6. Representations and Warranties. The Sponsor represents and warrants to the Company as follows:
a. The Sponsor has the full power and authority to make, enter into and carry out the terms of this Agreement. This Agreement has been duly and validly executed and delivered by the Sponsor and constitutes a valid and binding agreement of the Sponsor enforceable against it in accordance with its terms (except as such enforceability may be limited by bankruptcy, insolvency, fraudulent transfer, reorganization, moratorium and other similar laws of general applicability relating to or affecting creditor’s rights, and to general equitable principles).
5
b. The execution and delivery of this Agreement by the Sponsor does not, and the performance by the Sponsor of the obligations under this Agreement and the compliance by the Sponsor with any provisions hereof do not and will not: (i) conflict with or violate any applicable Law applicable to the Sponsor, (ii) contravene or conflict with, or result in any violation or breach of, any provision of any limited liability company agreement, operating agreement or similar formation or governing documents and instruments of the Sponsor or (iii) result in any material breach of or constitute a material default (or an event that with notice or lapse of time or both would become a material default) under, or give to others any rights of termination, amendment, acceleration or cancellation of, or result in the creation of a Lien on the equity interests of the Acquiror owned by Sponsor as of the date of this Agreement, or to which the Sponsor acquires record or beneficial ownership after the date hereof and prior to the Closing, except, in the case of clause (i) or (iii), as would not reasonably be expected, either individually or in the aggregate, to materially impair the ability of the Sponsor to perform its obligations hereunder or to consummate the transactions contemplated hereby.

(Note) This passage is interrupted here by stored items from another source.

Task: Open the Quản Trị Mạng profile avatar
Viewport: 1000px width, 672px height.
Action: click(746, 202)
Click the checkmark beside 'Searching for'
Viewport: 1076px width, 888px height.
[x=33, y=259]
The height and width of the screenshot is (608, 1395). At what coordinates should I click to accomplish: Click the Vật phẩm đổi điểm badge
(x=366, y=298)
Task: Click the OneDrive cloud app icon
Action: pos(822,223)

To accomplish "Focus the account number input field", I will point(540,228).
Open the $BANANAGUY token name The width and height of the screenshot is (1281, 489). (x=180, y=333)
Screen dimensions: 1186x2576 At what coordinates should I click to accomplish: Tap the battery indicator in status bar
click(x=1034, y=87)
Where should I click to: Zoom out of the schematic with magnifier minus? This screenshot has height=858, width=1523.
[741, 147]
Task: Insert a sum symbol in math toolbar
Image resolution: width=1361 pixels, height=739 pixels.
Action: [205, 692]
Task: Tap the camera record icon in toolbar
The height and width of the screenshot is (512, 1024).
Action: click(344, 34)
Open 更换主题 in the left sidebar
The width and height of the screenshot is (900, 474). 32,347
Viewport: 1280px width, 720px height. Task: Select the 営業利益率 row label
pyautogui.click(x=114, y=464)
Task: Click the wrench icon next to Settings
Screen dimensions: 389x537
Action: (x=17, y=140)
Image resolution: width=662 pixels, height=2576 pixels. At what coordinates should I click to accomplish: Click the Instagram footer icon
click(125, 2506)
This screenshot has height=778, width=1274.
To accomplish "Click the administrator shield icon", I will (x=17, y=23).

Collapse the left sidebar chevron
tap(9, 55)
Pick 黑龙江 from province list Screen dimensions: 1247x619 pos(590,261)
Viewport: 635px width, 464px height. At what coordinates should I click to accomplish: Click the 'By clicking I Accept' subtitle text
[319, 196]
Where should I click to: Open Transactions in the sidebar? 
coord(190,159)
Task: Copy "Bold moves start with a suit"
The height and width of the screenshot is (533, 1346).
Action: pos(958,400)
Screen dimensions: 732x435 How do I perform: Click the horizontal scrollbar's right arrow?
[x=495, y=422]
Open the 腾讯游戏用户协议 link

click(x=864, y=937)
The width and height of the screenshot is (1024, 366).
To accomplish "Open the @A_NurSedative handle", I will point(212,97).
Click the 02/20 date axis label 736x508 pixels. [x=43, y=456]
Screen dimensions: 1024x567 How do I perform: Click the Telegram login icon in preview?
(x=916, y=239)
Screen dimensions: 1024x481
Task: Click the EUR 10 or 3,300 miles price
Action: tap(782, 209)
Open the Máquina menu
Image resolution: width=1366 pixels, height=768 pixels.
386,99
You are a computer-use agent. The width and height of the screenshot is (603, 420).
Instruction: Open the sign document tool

c. No consent, approval, order or authorization of, or registration, declaration or filing with, any Governmental Authority, Governmental Official or any other Person is required by or with respect to the Sponsor in connection with the execution and delivery of this Agreement or the consummation by the Sponsor of the transactions contemplated hereby.
d. As of the date hereof, there is no action pending against, or, to the knowledge (after reasonable inquiry) of the Sponsor, threatened against the Sponsor that would reasonably be expected to materially impair the ability of the Sponsor to perform the Sponsor’s obligations hereunder or to consummate the transactions contemplated hereby.
e. As of the date hereof, the Sponsor is the record and beneficial owner of the Sponsor’s Acquiror Shares, free and clear of any and all Liens (other than (i) as may be set forth in the Sponsor’s or Acquiror’s governing documents or other documents filed with the Acquiror’s public filings, and (ii) those permissible under applicable securities laws). As of the date hereof, the Sponsor does not directly or indirectly own any other voting securities of the Acquiror other than the Acquiror Shares.
f. Except for this Agreement, the Sponsor has not: (i) entered into any voting agreement, voting trust or similar agreement with respect to any equity securities of the Acquiror owned by the Sponsor, or (ii) granted any proxy, consent or power of attorney with respect to any equity securities of the Acquiror owned by the Sponsor (other than as contemplated by this Agreement).
6
7. Termination. This Agreement shall automatically terminate, without any notice or other action by any Party, and be void ab initio upon the termination of the Business Combination Agreement in accordance with its terms. Upon termination of this Agreement as provided in the immediately preceding sentence, none of the Parties shall have any further obligations or Liabilities under, or with respect to, this Agreement (the date on which such termination occurs, the “Termination Date”). Notwithstanding the foregoing or anything to the contrary in this Agreement, (i) the termination of this Agreement shall not affect any Liability on the part of any Party for a Willful Breach of any covenant or agreement set forth in this Agreement prior to such termination or actual fraud, (ii) Sections 8, 9, 10 and 12 (solely to the extent related to Sections 8, 9 and 10) shall survive any termination of this Agreement. For purposes of this Section 7, “Willful Breach” means a material breach of a covenant that is a consequence of an intentional act undertaken or an intentional failure to act by the breaching Party with the actual knowledge (as opposed to constructive, imputed or implied knowledge) that the taking of such act or such failure to act would, or would reasonably be expected to, constitute or result in a breach of this Agreement.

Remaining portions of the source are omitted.